14.2That as curator ad litem of the child, Advocate M Feinstein is authorised and empowered:
14.2.1 To always act and do anything that a curator is expected to do on behalf of the child, whenever there is litigation between the Applicant and the Respondent that involves or affects him or his interests.
14.2.2 To determine the child’s best interests from time to time in relation to the application that may be brought by the Applicant and/or the Respondent, viz-a-viz, primary residence, care and contact.
14.2.3 To investigate the child’s living circumstances insofar as they relate or may relate to the present and future care and contact arrangements, including primary residence.
14.2.4 To interview the applicant and respondent and any other person or official who has any relevant information pertaining to the present care and contact arrangements, including primary residence, of the child.
14.2.5 To have unrestricted access to the child.
14.2.6 To have access to any and all documentation or records (including official documentation or records) that directly or indirectly pertains to the present care and contact arrangements including primary residence, of the child.
14.2.7 To engage any professional person who has the necessary expertise to assist in the determination of the child’s best interest as they pertain to the present arrangements regarding care and contact, including primary residence. The person may include a psychologist, psychiatrist, and/or a social worker.
14.3To act as the child’s legal representative in any legal process that is or may be instituted that relates to him, including but not limited to possible application relating to his care, contact, and primary residence.

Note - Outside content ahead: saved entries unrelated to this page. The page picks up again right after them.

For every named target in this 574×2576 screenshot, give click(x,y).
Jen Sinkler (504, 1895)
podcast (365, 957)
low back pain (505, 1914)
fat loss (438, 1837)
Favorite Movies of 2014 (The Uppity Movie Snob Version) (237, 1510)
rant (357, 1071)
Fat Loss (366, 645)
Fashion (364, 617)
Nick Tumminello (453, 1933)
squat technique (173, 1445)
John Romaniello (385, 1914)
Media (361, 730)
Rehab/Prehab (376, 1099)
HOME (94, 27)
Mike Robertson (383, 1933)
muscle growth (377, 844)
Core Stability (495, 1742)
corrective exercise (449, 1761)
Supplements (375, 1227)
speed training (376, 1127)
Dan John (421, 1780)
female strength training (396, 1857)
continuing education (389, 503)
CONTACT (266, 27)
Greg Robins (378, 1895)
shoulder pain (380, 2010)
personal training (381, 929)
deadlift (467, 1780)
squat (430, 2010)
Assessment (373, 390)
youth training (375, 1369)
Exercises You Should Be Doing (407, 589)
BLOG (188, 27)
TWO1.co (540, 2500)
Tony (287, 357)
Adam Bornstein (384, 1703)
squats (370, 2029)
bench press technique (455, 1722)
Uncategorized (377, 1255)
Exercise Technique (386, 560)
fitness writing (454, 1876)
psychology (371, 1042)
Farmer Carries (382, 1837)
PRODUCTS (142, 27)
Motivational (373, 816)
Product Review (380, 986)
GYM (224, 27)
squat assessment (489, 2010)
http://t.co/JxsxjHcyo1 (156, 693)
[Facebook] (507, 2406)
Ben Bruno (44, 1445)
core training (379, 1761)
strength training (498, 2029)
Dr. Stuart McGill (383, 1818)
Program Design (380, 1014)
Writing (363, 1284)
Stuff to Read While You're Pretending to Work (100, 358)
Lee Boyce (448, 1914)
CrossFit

14.4To approach, on notice to both the Applicant and the Respondent, a JUDGE in chambers of this DIVISION for an order clarifying and/or expanding upon any power necessary in order to promote and protect the child’s best interests.
14.5That Advocate M Feinstein is directed to compile a report in respect of the care, contact and primary residence of the child with this Court within SIXTY (60) days from date of this order or as soon thereafter as directed by this Court.
14.6 That both the Applicant and Respondent shall be jointly liable, in equal shares, for the costs of any expert engaged by the curatrix ad litem, provided that such an engagement shall take place in consultation with them. Such costs to be paid within 30 (THIRTY) days of date of invoice or any such period granted by the curatrix ad litem after consultation with all the parties.
14.7Court makes no order as to costs.
_____________________
T.V. RATSHIBVUMO
ACTING JUDGE OF THE HIGH COURT
Date Heard: 03 May 2016
Judgment Delivered: 13 May 2016
For the Applicant: Adv. R Morgan Courtenay
Instructed by: DR Wooley Attorneys
Johannesburg
For the Respondent: Adv. CB Garvey
Instructed by: Leeuwner Maritz Attorneys
Johannesburg
[1] See Annexure B (p. 106 of the bundle).
[2] See LP 3 & LP 4 (p. 212 & 216)
[3] See LP 5 B (p. 60), being a letter from the Respondent’s attorney.
[4] See sec 28 (1) (h) of Act 108 of 1996.
[5] See sec 10 of Children’s Act.
[6] 2014 (7) BCLR 764 (CC) at para 40. See also Justice Alliance of South Africa and another v Minister of Social Development, Western Cape and Others [2015] 4 All SA 467 (WCC) at para 32.
[7] November 20, 1989, 1577 UNTS 3; 28 ILM 1456 (1989),
[8] [2015] 4 All SA 571 (SCA) at para 24.
[9] Section 28 (2) provides, “A child’s best interests are of paramount importance in every matter concerning the child.”
[10] Legal Aid v R 2009 (2) SA 262 (D).
[11] See Du Plessis N.O. v Strauss 1988 (2) SA 105 (A) at p 146B.